Instructions for the task
Change "team link" to "team page" in the records from the line that contains "Collapse the Kernel" through the line that contains "Task: Choose the 2017 year label on the axis", and return only those lines with everything else left the same.

Data provided
● ● ● ●

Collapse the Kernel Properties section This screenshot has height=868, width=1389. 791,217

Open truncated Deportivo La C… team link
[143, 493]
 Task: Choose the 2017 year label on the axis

● ● ● ●

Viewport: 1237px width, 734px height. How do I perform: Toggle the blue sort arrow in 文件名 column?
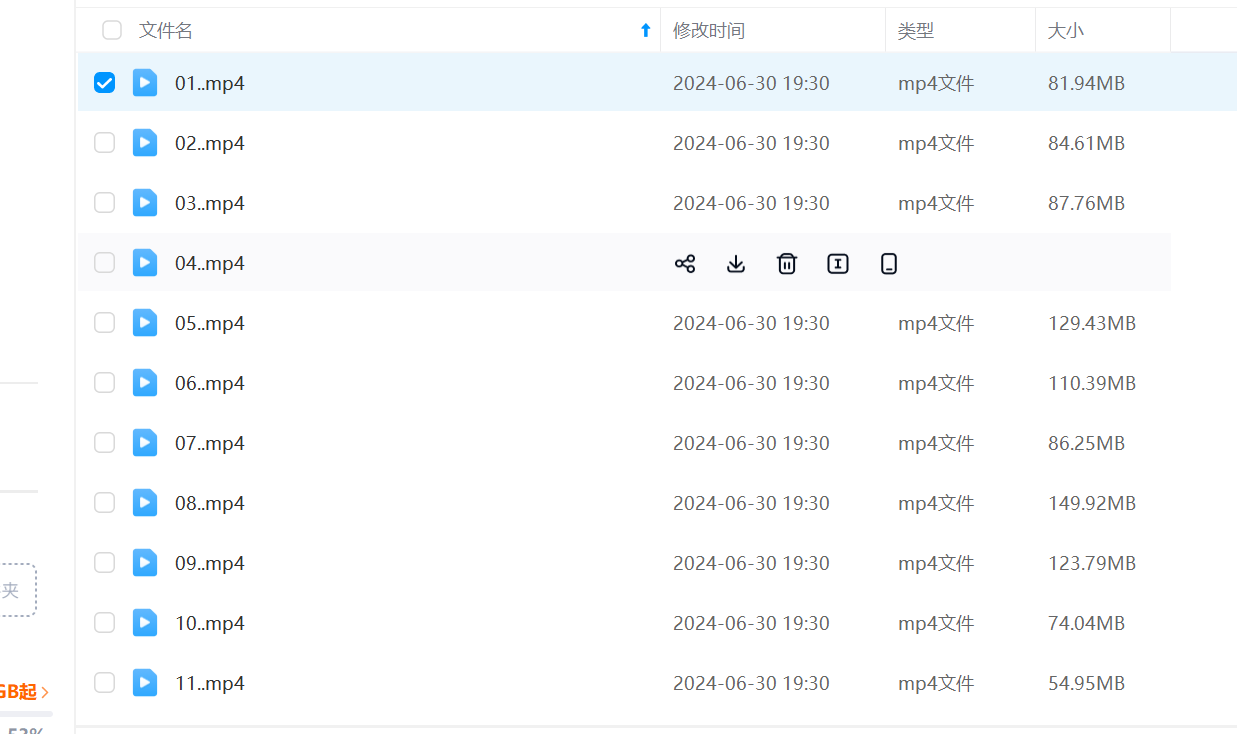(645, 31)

● ● ● ●

Expected answer
Collapse the Kernel Properties section This screenshot has height=868, width=1389. 791,217

Open truncated Deportivo La C… team page
[143, 493]
 Task: Choose the 2017 year label on the axis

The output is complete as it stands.